Stony Ridge Observatory is an astronomical observatory built by and for amateur astronomers in the mountains of Los Angeles County, California, in 1957. When installed, its 760 mm Newtonian-Cassegrain likely ranked as 8th largest of all telescopes in California, and one of the largest amateur telescopes in the United States. The telescope is designed so that one of four Newtonian foci, or a Cassegrain focus, can be used. Asteroids 10168 Stony Ridge, 144633 Georgecarroll and 327030 Alanmaclure, were discovered at the observatory, and other scientific research (including an extensive lunar photography and mapping project in cooperation with Lockheed upon which the decision on the lunar lander touchdown site was based) has been conducted there. The observatory also has a 12-inch Cassegrain telescope and a number of accessory items, including CCD cameras and computer equipment.

Facilities include an administration building with a small galley and bunkroom, the dome containing the 30-inch telescope, and a vault-style outhouse. The facility has Edison electric power and a landline telephone connection, but water must be carried in. Stony Ridge is located on a remote, restricted-access site north of Mt. Wilson, near Charlton Flat in the Angeles National Forest. In September 2009, Stony Ridge was at risk of being lost to a wildfire but escaped with minimal fire damage to one side of the outhouse building, although nearby ground cover was burned away, and the foliage of surrounding Coulter pines was destroyed.

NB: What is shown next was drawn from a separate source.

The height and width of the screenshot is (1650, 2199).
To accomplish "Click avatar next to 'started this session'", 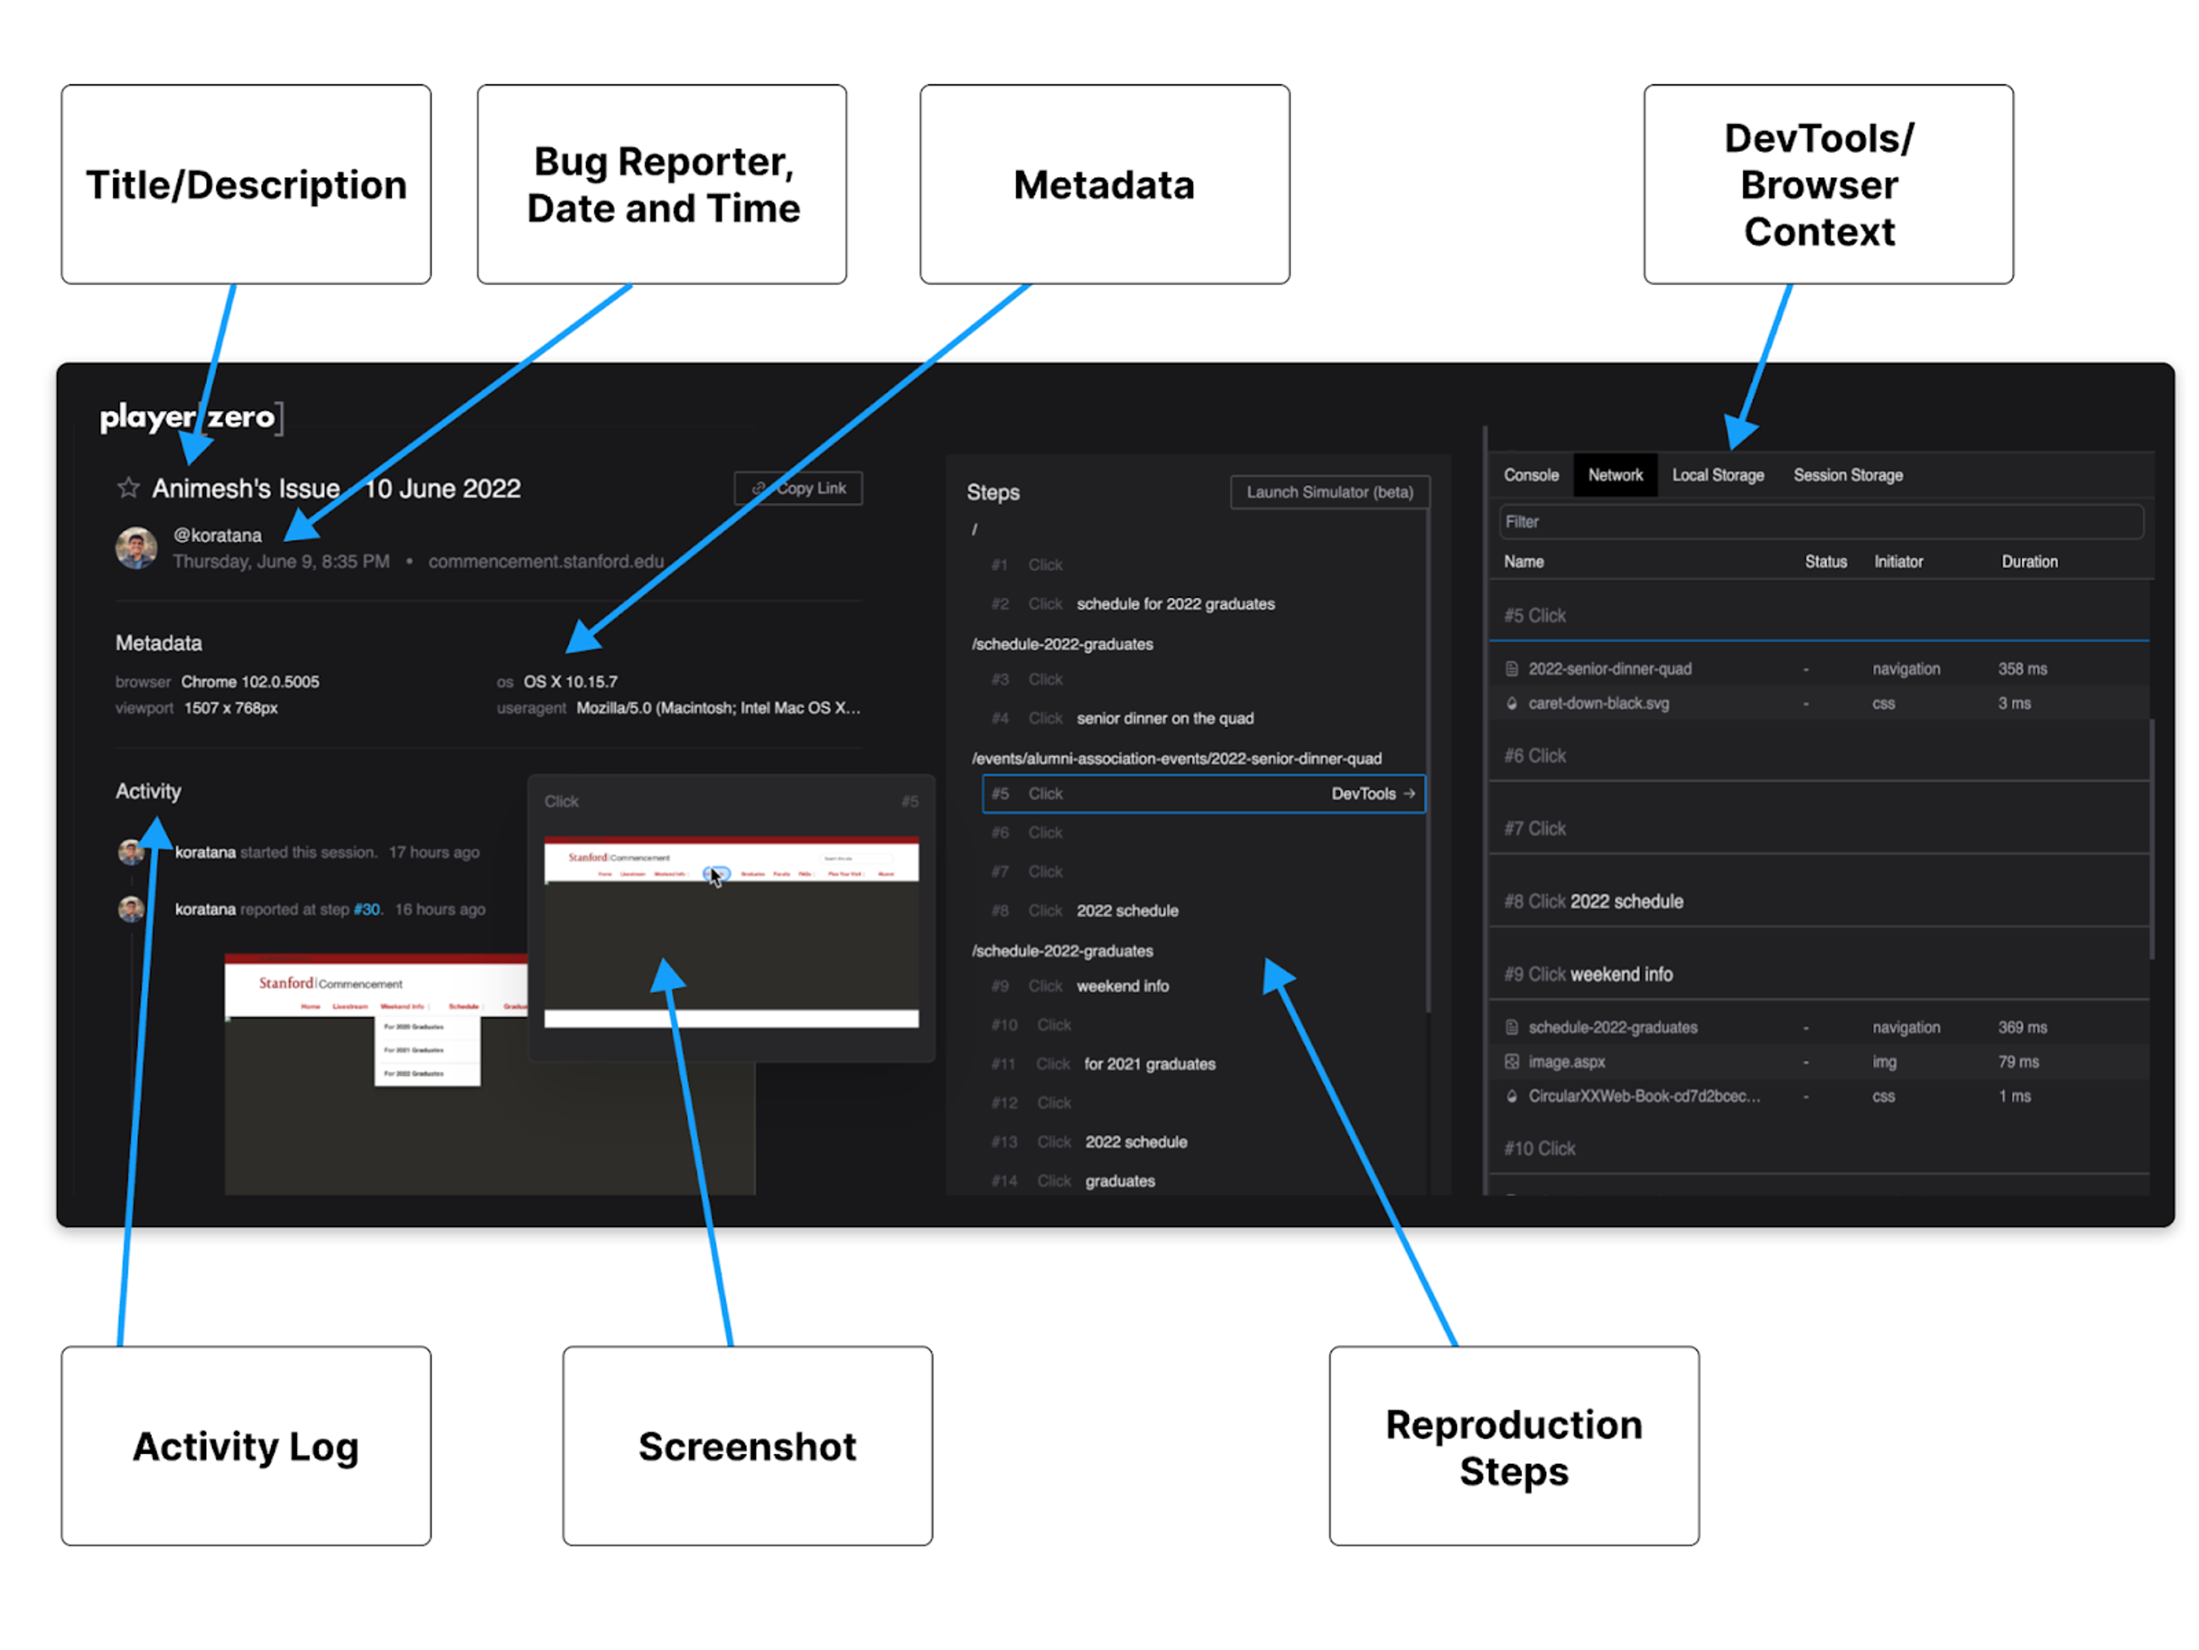I will [131, 853].
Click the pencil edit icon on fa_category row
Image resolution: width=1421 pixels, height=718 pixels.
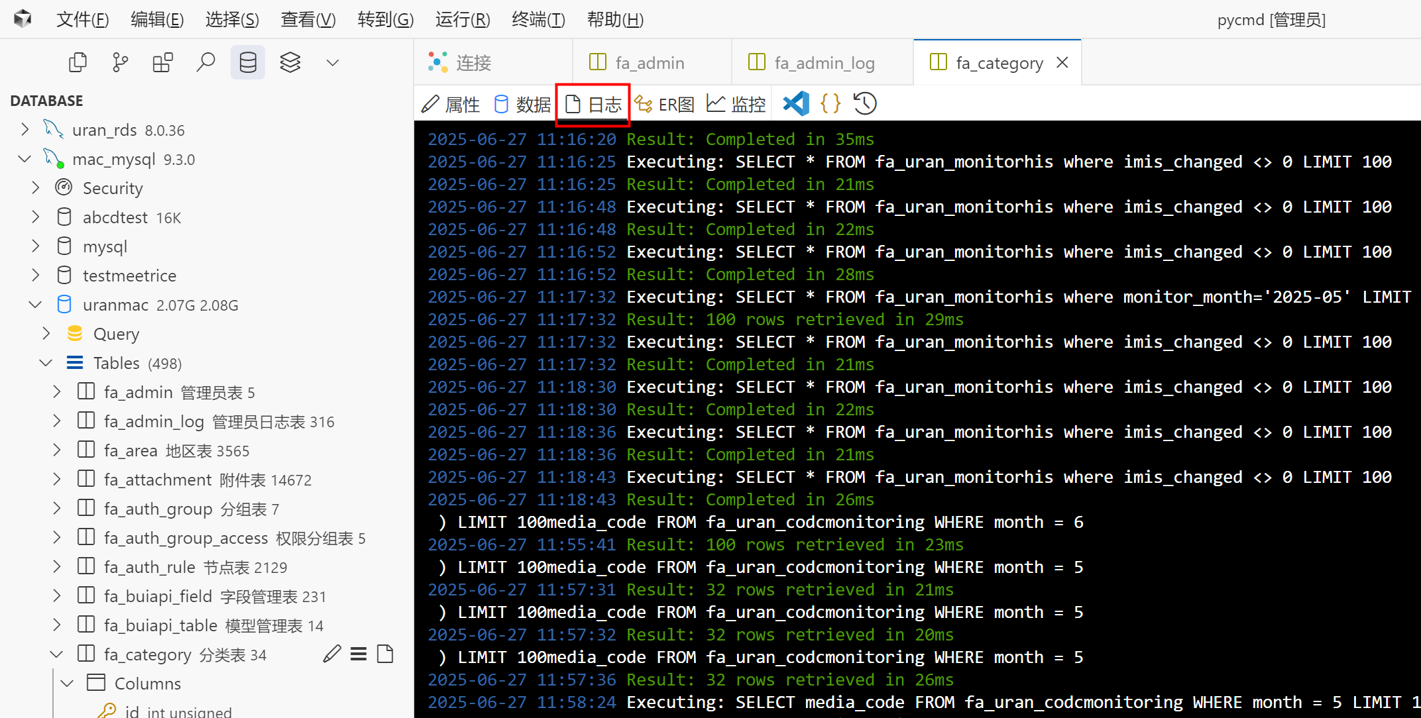(332, 654)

Recent restoration projects, completed in mid-2017, included: Re-installation of the original, George Carroll-designed right ascension and declination drive systems; installation of a Software Bisque-based "go to" system which will point the telescope at a computer-selected celestial object too faint to be seen with the naked eye or the telelescope's finder scopes; stripping and re-aluminization of the primary and secondary mirrors, which were significantly deteriorated by age, as well as smoke and heat from the infamous Station Fire, which burned more than 200 square miles of the Angeles National Forest surrounding the observatory in 2009.